Fragmento del texto:
<<<<

El “cambio climático” es ahora la evidencia. ¿Moda?
La historia de la humanidad es un abanico plagado con demostraciones de que el entorno influye en el devenir. Todavía a mediados del año pasado el tema del clima en el planeta estaba constreñido a grupos ambientalistas y de científicos. Cuando leíamos sobre el asunto la primera referencia mental era un grupo de entusiastas comandado por una que otra celebridad: soñadores que se aventuraban a la defensa de la ballena, hombres que se encadenaban a los árboles de la Amazonía para evitar la tala; en resumen, eran vistos como los que van en contra del progreso. Y cuando llegaba el turno para suponer a los hombres de ciencia la referencia obligada era aquella imagen que los medios audiovisuales han vendido: tipos poco atractivos dada su escasa participación en la vida que rinde culto al ocio, seres que sólo tienen como límite las paredes de un laboratorio equipado con aparatos de aspecto complicado y para decirlo rápido, gente rara, como de otro planeta.
Conforme las luces de alarma se encienden en el mundo y para explicar el fenómeno se recurre a personas formadas en disciplinas que en apariencia nada tenían que ver unas con otras, nuestra poca atención se relaja cuando al lado de un oceanógrafo comparece un antropólogo social. ¿Querrá decir que los tipos están a punto de quedarse sin trabajo y se están inventando tan grande tinglado sólo para convencernos de que los servicios profesionales que ofrecen son útiles? Si se suponía que lo del “calentamiento global” le pertenecía a los científicos, ¿qué hacen allí los expertos en estadística, los psicólogos, los historiadores? Y es que tanta fue nuestra ambición de moldear y dominar a la naturaleza que ignoramos, de entrada, las voces de quienes han dedicado su vida a explicar el comportamiento del hombre, desde sus manías individuales hasta sus explosiones colectivas.

>>>>

Material proporcionado:
<<<<

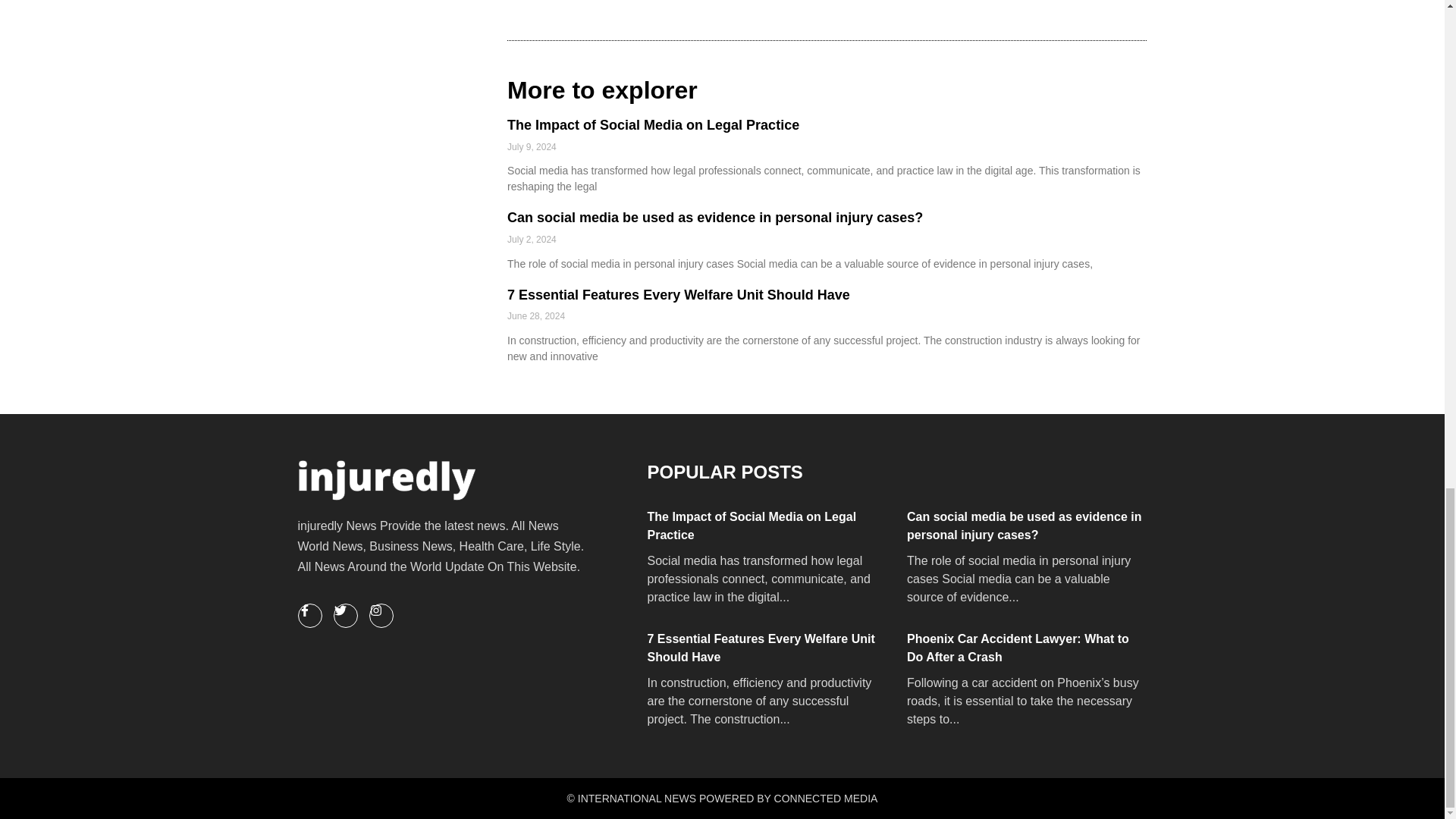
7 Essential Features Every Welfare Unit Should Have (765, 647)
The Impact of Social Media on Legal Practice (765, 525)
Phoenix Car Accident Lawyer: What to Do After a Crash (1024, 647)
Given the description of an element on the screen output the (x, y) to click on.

>>>>

Enunciado:
Contesta estas preguntas sobre el fragmento acerca del cambio climático:
1. ¿Hasta qué momento el tema del clima en el planeta estaba constreñido a grupos ambientalistas y de científicos?
2. ¿Qué especialista comparece al lado de un oceanógrafo?
3. ¿Qué expertos se mencionan en la pregunta sobre qué hacen allí, si lo del "calentamiento global" le pertenecía a los científicos?
Responde apoyándote únicamente en el fragmento del texto.

Respuesta:
1. Hasta mediados del año pasado.
2. Un antropólogo social.
3. Los expertos en estadística, los psicólogos y los historiadores.